No "vibe-coding" has been used in this project, and AI has never had access to the full source code. AI was used as a learning aid and general guidance tool to understand aerospace conventions and flight controller theory. AI-generated content is limited to: unit tests and documentation/clarifying comments, all of which have been reviewed and most modified to fit.
# Run the simulator with real-time telemetry UI
cargo run -p telemetry_ui
# Run tests
cargo testThe heart of the project. Contains:
- Simulator — physics engine integrating quaternion kinematics, thrust model, drag, and angular dynamics at ~130 Hz
- Controller — full cascaded PID pipeline:
TrajectoryGenerator → VelocityController → AttitudeController → RateController → Inputs
Strongly-typed unit system (Meters, Velocity, Acceleration, Jerk, Radians, Quaternion, ...) with unit algebra enforced at compile time.
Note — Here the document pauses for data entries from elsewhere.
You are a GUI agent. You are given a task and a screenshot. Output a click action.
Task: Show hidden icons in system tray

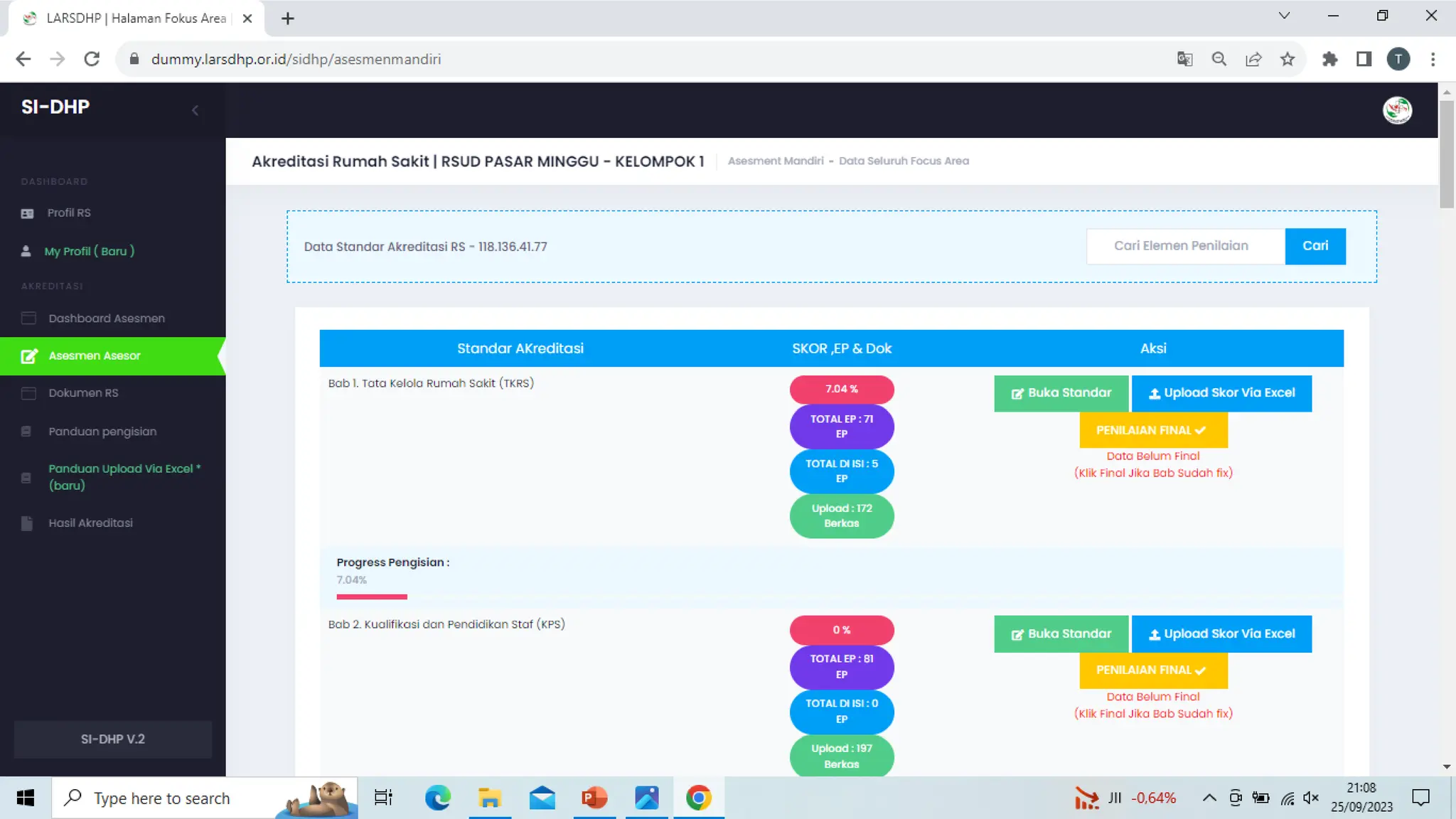pos(1209,798)
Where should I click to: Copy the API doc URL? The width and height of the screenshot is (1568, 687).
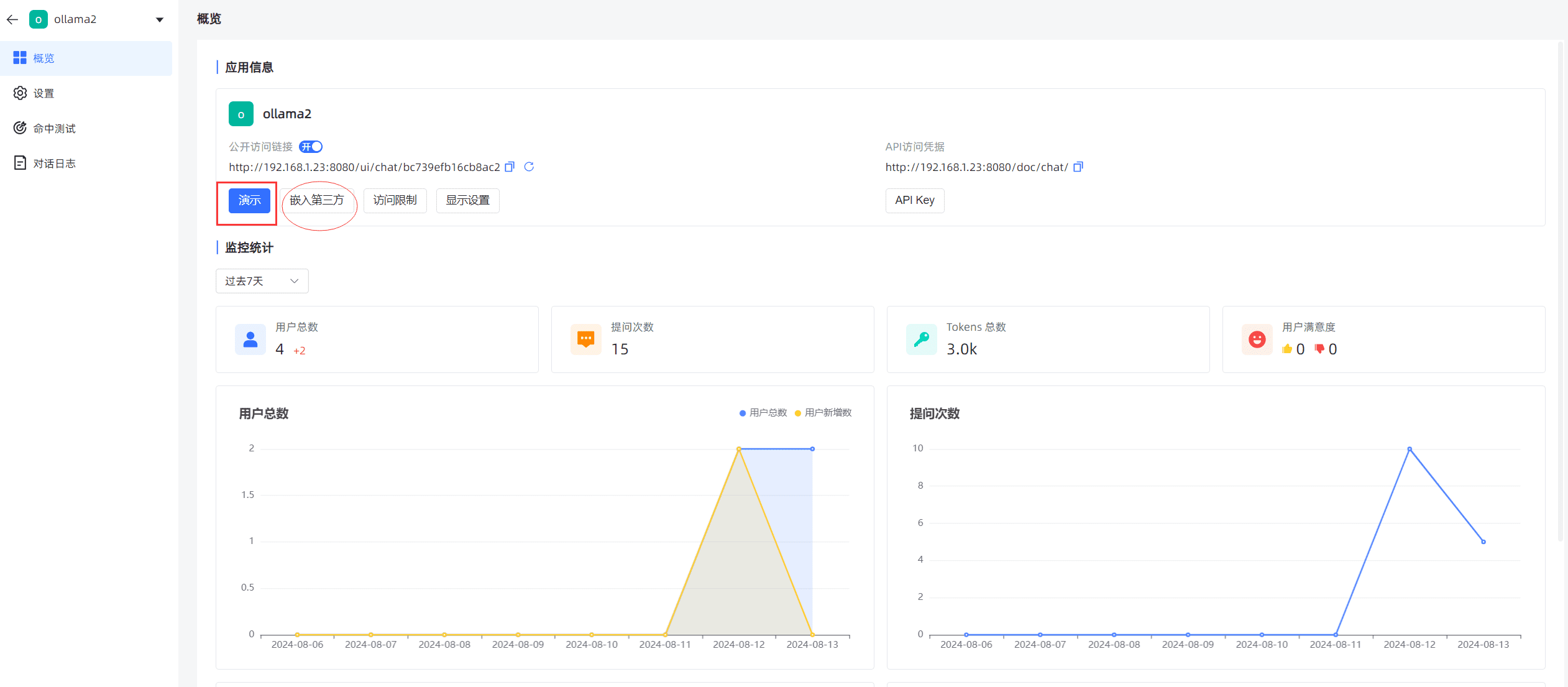(1078, 167)
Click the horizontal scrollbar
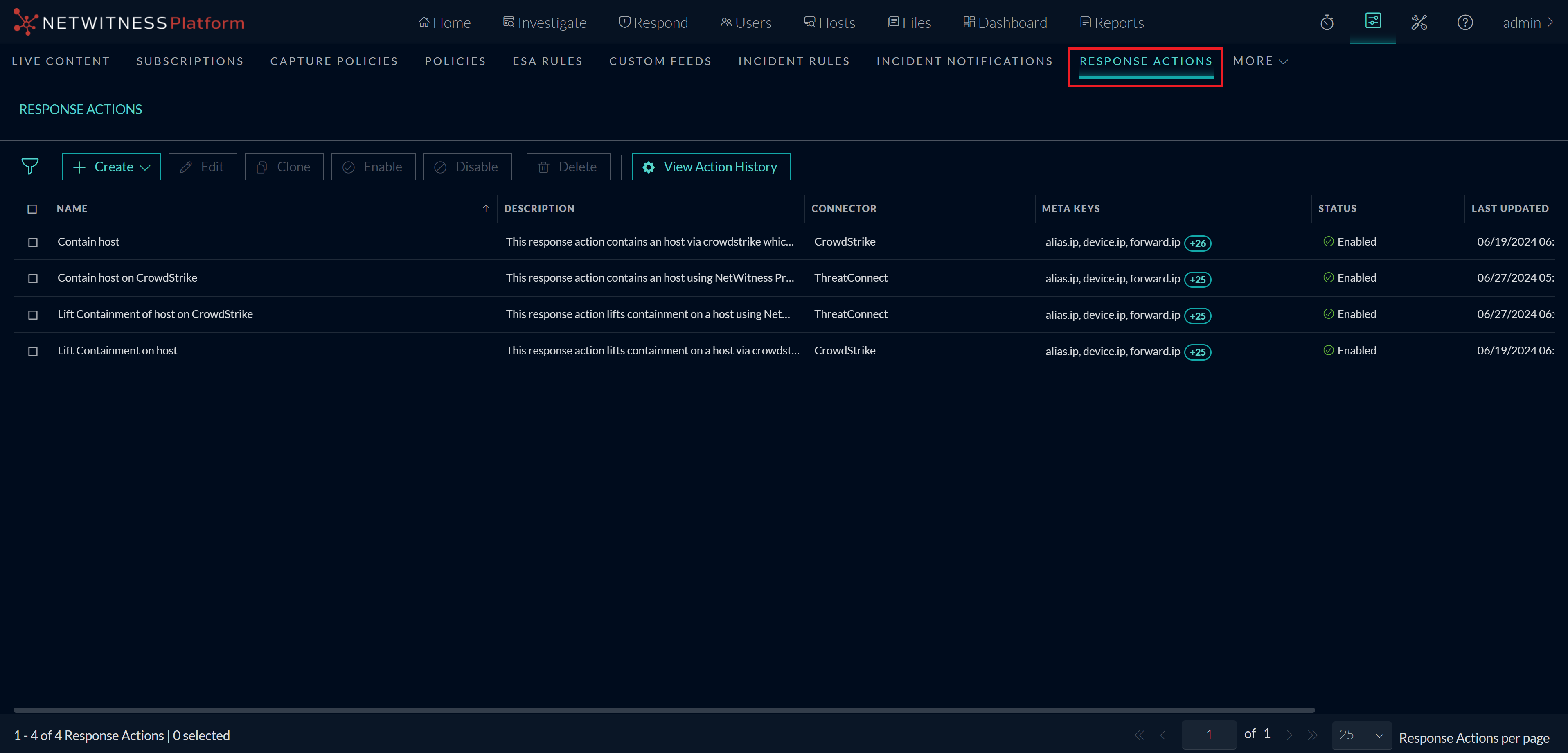1568x753 pixels. pos(663,710)
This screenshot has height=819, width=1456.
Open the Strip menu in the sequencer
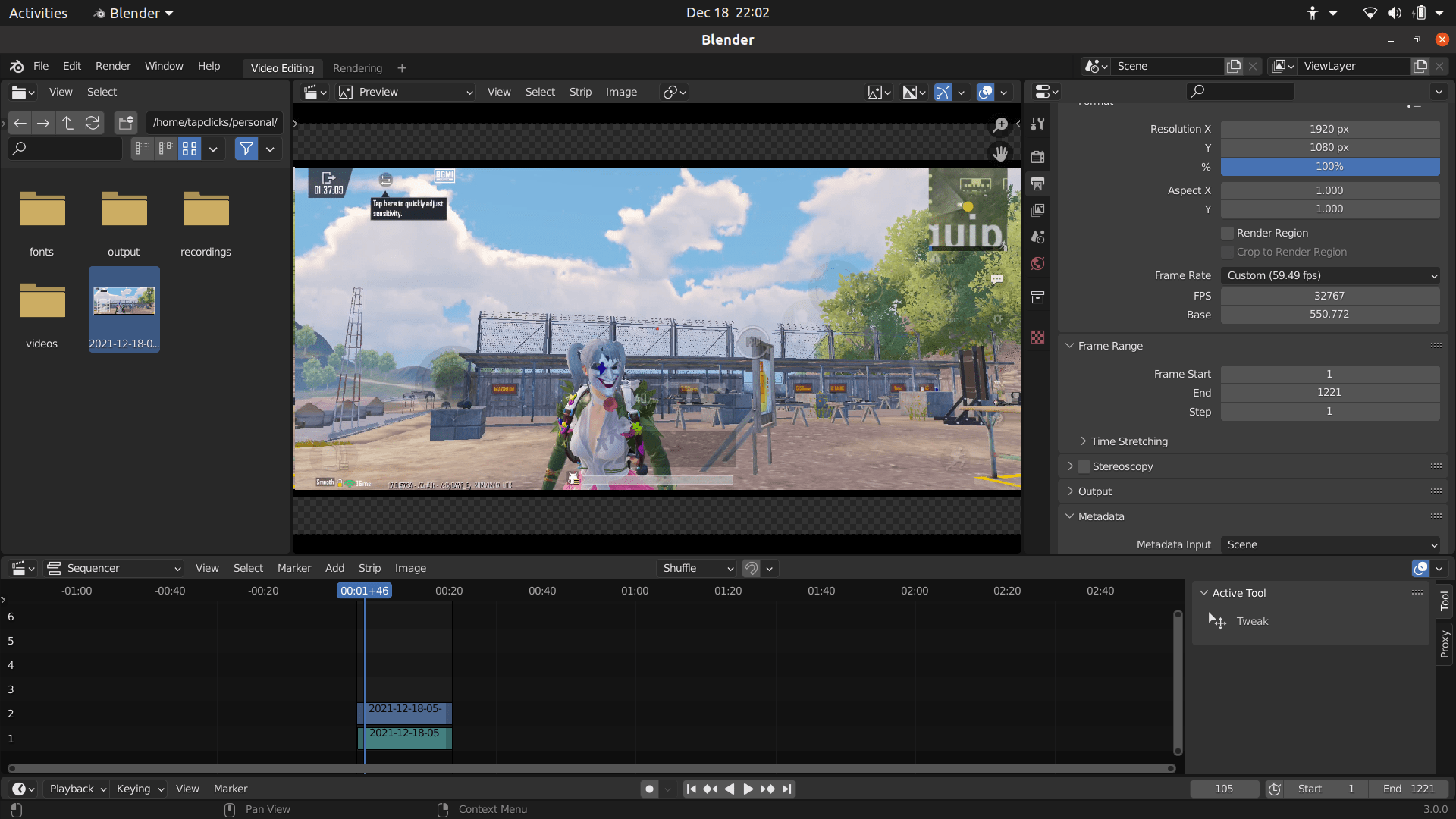pos(369,568)
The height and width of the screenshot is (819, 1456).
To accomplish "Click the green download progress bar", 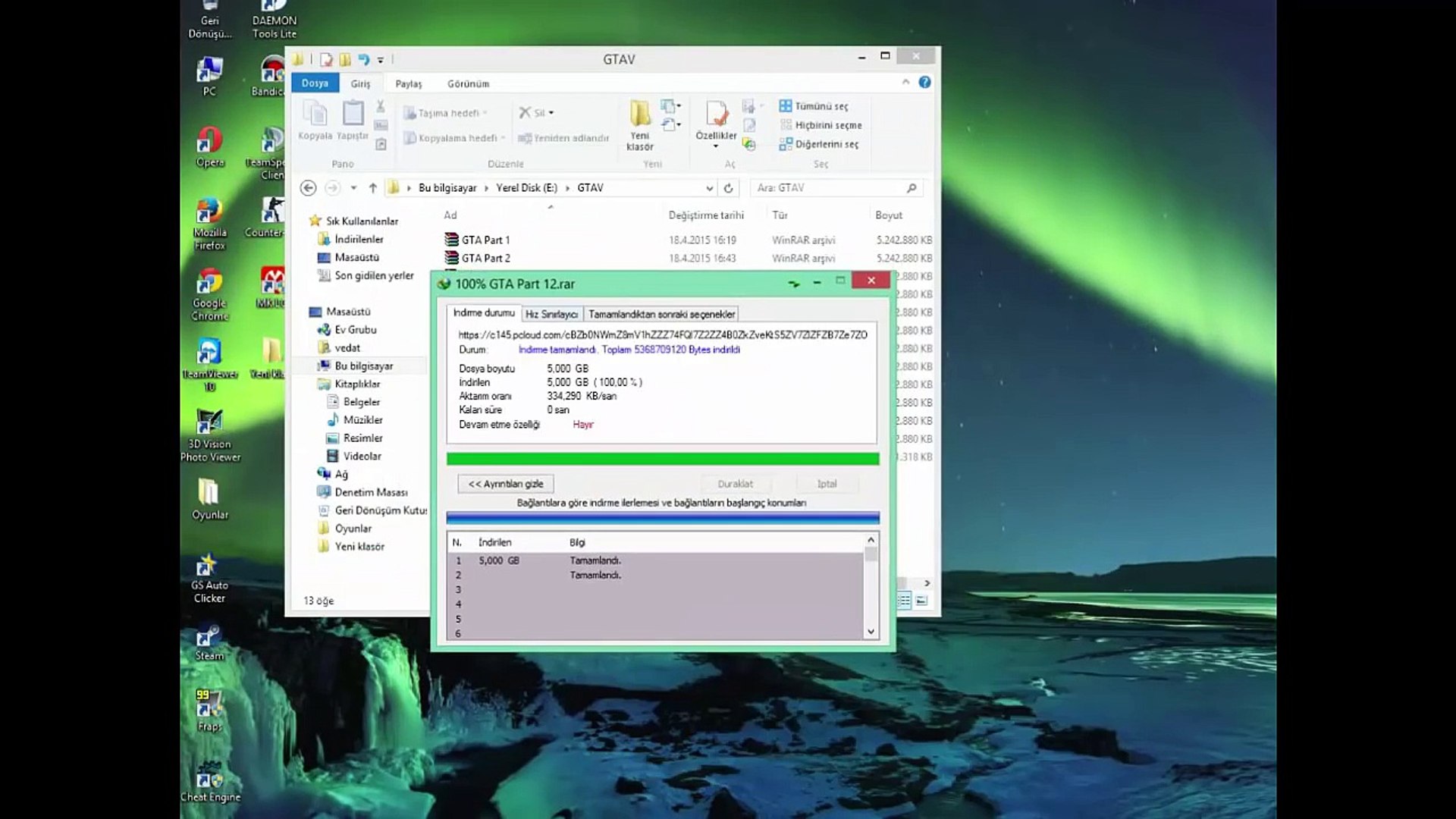I will pyautogui.click(x=662, y=459).
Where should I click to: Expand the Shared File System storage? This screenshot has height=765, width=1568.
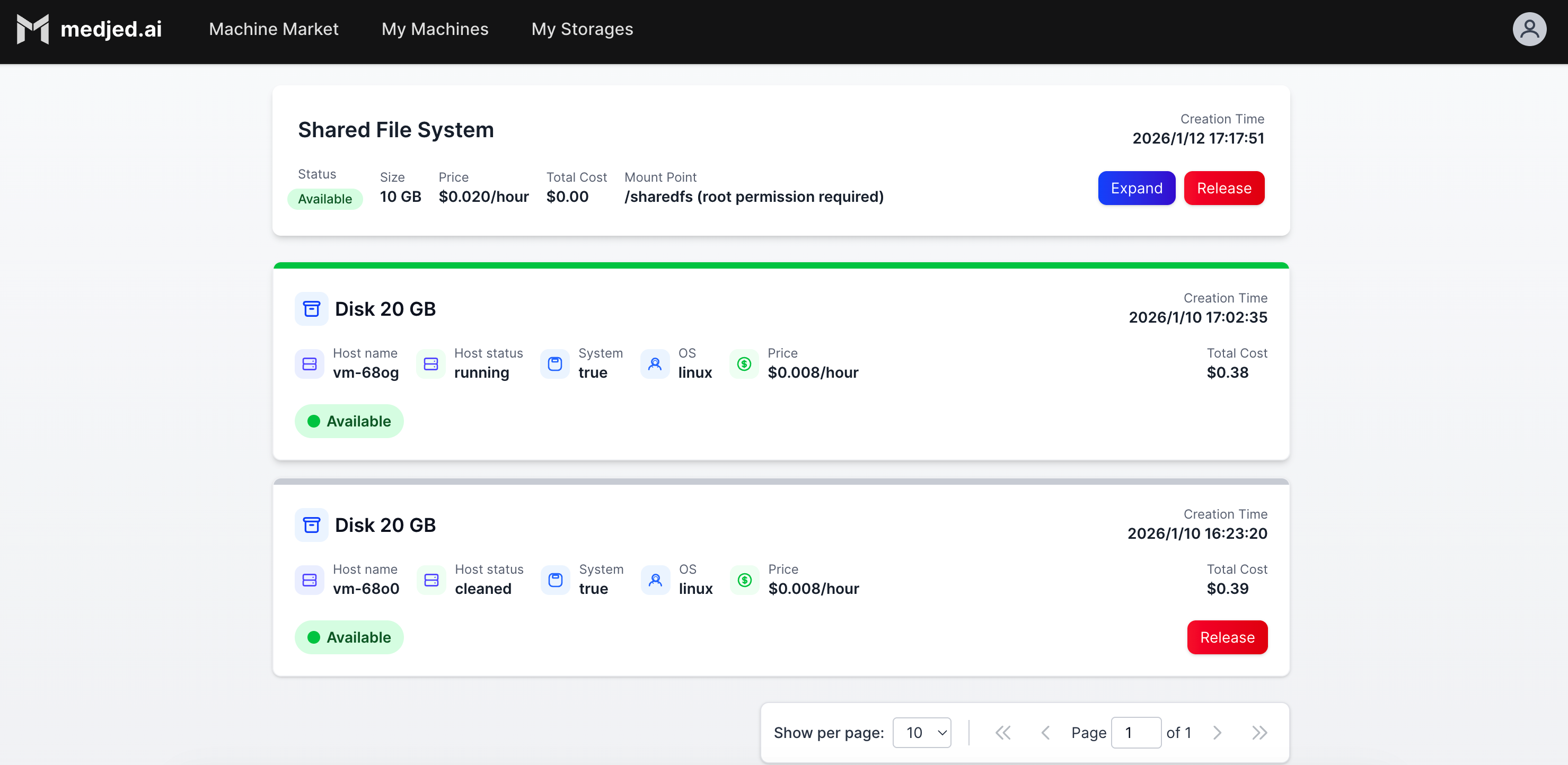click(x=1136, y=188)
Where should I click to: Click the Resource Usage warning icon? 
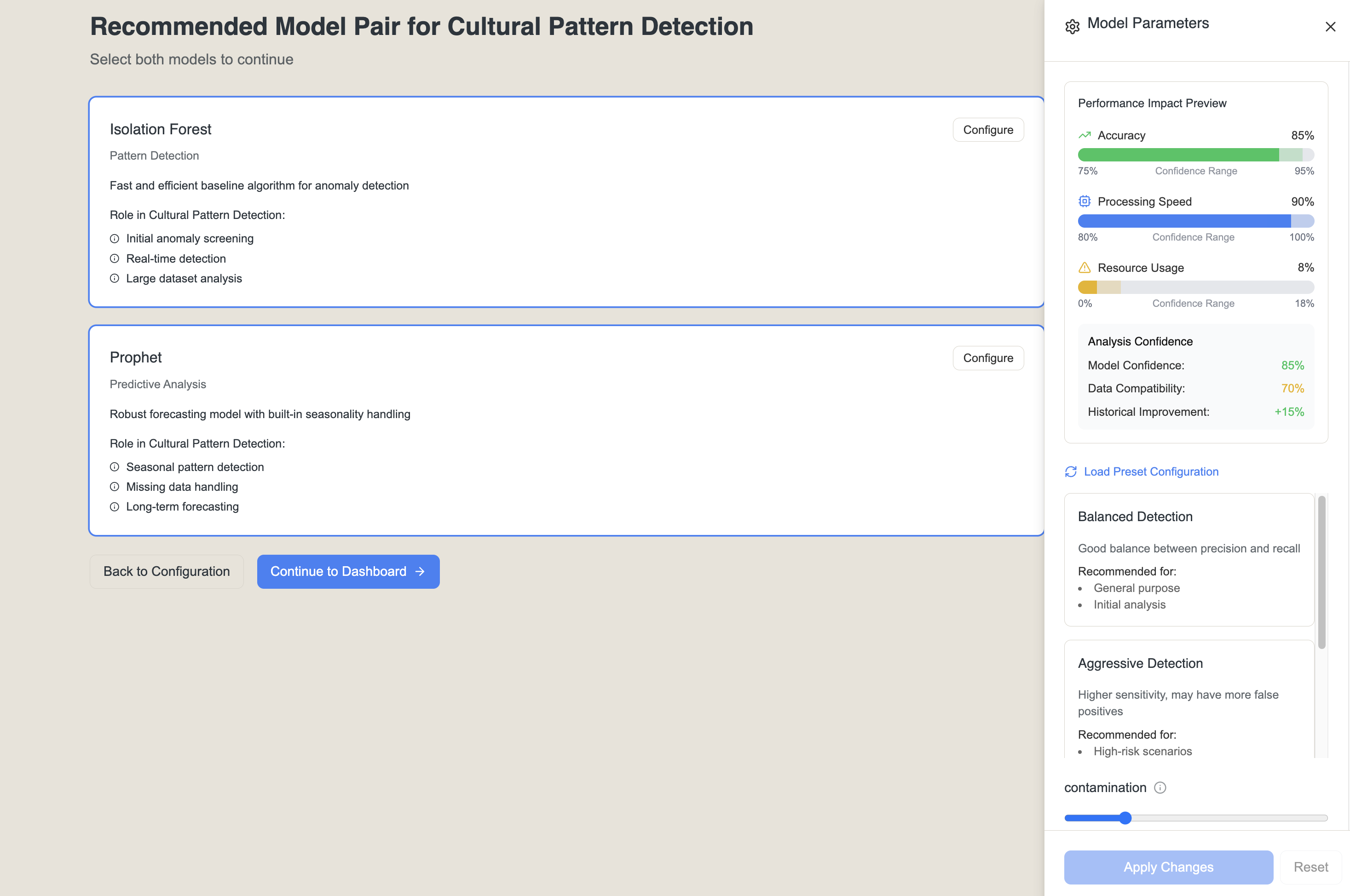1084,267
let distance: Meters = 2.mps() * 1.seconds(); // d = v * tReal-time telemetry display built with egui.
Pilot input (W/A/S/D + arrow keys) is body-frame. W: Forward S: Backward A: Left D: Right ↑: + Altitude ↓: - Altitude ←: Rotate counter-clock wise →: Rotate clock wise. R: Reset commands.
Pilot Input (body frame)
↓ rotate_body_to_world()
FlightTarget (AxisTarget per axis)
↓
TrajectoryGenerator ← jerk/accel/velocity limits derived from specs
↓
PositionController (PID - target from trajectory)
↓
(*) VelocityController (P + ARW integral + D on acceleration + ff)
↓
q_target_from_acceleration()
throttle_from_acceleration() - tilt-compensated
↓
AttitudeController (PID)
↓
RateController (PID)
↓
Inputs { throttle, pitch, roll, yaw }
↓
Simulator
(*) VelocityController note: Not a standard PID. The derivative term acts on measured acceleration (not velocity error derivative) to avoid setpoint-kick noise. The integral uses Anti-Reset Windup (ARW / tracking). The saturation error is fed back to modify the integrated error before accumulation, keeping the integrator from winding up when output is clamped. The vertical axis uses a conditional integrator instead of ARW: it only accumulates when the saturation error and velocity error have opposite signs (i.e. the output is not already pushing in the right direction).
Coordinate conventions follow aerospace standard throughout: NED world frame, FRD body frame, positive pitch = nose up.